Welcome to my webpage. I'm a professional beer vendor at Wreck Beach, Canada's first legal nude beach and one of the most beautiful places in Canada(and one of it's freest places also). Beer vendors at the beach, although they don't always know it, are part of a proud tradition.

The first nudists to attend the beach apparently did so back in the 1920's. These were mostly gay men who sought to enjoy the sunshine without the hypocrisy of wearing clothes while sunbathing.The 6 km. long beach became the focus of their efforts due in large part to it's remoteness from Vancouver, and that city's puritanistic social climate. Occasional arrests for nudity continued into the early 1970's. As the years passed, more heterosexual people began coming to the beach, including women and children. Already engaged in a lifestyle that deviated somewhat from the social norm, these people began to violate another local taboo, the drinking of alcohol in public places, both then and now a criminal offense. Later, when the use of marijuana became widespread in the general society, it's use became yet another taboo which was openly broken at the beach.

Although beer drinking was illegal at the beach, police did not begin to pursue beer seizures until the late 70's.

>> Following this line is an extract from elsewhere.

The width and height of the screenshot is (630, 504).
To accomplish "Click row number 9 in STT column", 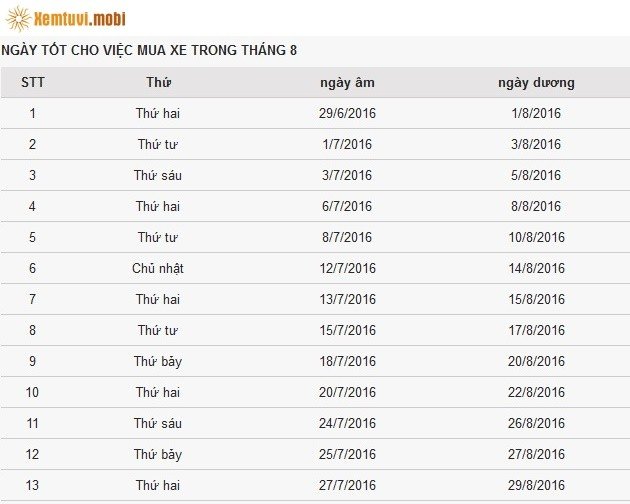I will click(33, 361).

People who wanted a beer simply brought their own. At this time in British Columbia, beer was available only in glass bottles. The weight of the bottles, which at that time had to be carried down steep trails, and the advent of beer seizures by police brought on a new profession, beer vending.

The first vendors dealt in fairly small quanities, the weight of the bottles being the factor which limited the amount which the vendors could carry to the beach. After beer became available in aluminium cans, the vendors were able to carry increased quantities.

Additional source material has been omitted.